Over the next few years, Toots and the Maytals embarked on an incredible run that would help define reggae and see their music spread across England, Europe, and the United States. There were hit singles like “Monkey Man” and “Pomp and Pride,” and then a pair of career-defining performances — “Pressure Drop” and “Sweet and Dandy” — featured in the 1972 Jimmy Cliff cult classic, The Harder They Come.
By the time Toots and the Maytals released what would become their seminal album, Funky Kingston, in 1973, they’d cultivated the kind of mystique outside Jamaica that would cement their legendary status in subsequent years.

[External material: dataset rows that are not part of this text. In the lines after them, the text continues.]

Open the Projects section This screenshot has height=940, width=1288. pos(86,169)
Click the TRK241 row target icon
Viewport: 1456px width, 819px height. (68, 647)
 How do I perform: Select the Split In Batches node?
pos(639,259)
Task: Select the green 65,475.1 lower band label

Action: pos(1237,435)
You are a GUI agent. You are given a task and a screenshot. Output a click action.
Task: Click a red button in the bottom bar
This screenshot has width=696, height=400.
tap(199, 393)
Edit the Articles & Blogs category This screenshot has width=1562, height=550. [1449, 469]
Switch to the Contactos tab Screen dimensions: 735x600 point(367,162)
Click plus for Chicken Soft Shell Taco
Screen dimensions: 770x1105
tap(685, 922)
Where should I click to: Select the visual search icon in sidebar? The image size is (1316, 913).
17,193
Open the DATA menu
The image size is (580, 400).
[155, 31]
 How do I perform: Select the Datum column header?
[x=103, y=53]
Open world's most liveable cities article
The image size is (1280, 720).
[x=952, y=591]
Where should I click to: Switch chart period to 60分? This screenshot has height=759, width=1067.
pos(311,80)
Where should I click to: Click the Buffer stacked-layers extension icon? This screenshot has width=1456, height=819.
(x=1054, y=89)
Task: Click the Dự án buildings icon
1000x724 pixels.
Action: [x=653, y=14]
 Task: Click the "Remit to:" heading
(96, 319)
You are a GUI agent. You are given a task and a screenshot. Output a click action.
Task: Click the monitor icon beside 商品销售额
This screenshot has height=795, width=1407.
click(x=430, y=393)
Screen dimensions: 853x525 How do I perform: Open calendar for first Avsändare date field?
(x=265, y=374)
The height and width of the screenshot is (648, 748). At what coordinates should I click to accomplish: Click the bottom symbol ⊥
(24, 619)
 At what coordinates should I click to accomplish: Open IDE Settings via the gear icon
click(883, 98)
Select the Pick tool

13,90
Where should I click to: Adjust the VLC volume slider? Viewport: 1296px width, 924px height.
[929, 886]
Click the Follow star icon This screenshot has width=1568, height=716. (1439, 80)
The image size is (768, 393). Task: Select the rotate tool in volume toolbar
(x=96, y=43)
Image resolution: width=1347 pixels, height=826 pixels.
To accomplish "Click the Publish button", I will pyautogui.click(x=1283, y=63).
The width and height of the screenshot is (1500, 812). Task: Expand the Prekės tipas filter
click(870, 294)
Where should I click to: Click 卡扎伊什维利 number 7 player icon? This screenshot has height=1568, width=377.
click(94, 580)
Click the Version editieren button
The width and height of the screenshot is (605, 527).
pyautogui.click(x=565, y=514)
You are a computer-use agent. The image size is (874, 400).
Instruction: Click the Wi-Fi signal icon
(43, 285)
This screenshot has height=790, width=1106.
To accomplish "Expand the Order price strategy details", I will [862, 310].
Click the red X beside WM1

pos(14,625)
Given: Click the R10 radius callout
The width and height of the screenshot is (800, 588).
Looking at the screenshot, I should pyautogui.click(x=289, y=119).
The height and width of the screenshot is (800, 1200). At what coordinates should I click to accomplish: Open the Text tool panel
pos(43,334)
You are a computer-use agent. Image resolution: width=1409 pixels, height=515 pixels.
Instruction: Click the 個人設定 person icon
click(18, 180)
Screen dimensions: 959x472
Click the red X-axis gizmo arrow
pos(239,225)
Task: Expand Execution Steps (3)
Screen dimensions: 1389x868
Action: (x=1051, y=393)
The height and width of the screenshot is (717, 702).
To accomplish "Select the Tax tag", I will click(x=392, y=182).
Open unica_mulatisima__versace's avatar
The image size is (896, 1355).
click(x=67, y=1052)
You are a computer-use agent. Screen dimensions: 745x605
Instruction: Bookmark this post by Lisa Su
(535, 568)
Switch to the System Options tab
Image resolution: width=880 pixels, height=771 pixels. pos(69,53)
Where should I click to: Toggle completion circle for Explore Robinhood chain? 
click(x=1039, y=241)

The core trio split in 1981, with Hibbert going solo and taking a hiatus from recording for much of the decade, though 1988 brought the first of four Grammy nominations, for the album Toots in Memphis. Hibbert eventually won best reggae album in 2004, for True Love, which revisited greatest hits via starry collaborations with artists including Eric Clapton, Keith Richards, No Doubt, Shaggy, and more.
By that time he had reformed Toots and the Maytals with new members, and the band became a longstanding live favourite, more frequently recording studio albums. Beginning in 2013, however, there was a three-year hiatus from performing after Hibbert was struck in the head by a bottle thrown by an audience member during a US festival performance. Toots Hibbert told the judge in the ensuing trial that he had suffered “extreme anxiety, memory loss, headaches, dizziness and, most sadly of all, a fear of crowds and performing”.
There was also a decade-long gap between studio recordings, from 2010’s Flip and Twist until 2020’s well-regarded return, Got to Be Tough.
Toots Hibbert’s work in the Reggae Center culminated in a wild, two-day recording session late last year that resulted in Toots and the Maytals’ Got to Be Tough. The album was produced by Zak Starkey, and features contributions from Starkey’s father, Ringo Starr, as well as Sly Dunbar, Cyril Neville, and Ziggy Marley, who joins Toots on a cover of Bob Marley’s “Three Little Birds.” As the final offering of his career, it finds Hibbert playing the role he’s always played, and communicating the things he’s always communicated.
Mr. Hibbert is survived by his wife of 39 years, Miss D, and his seven of eight children.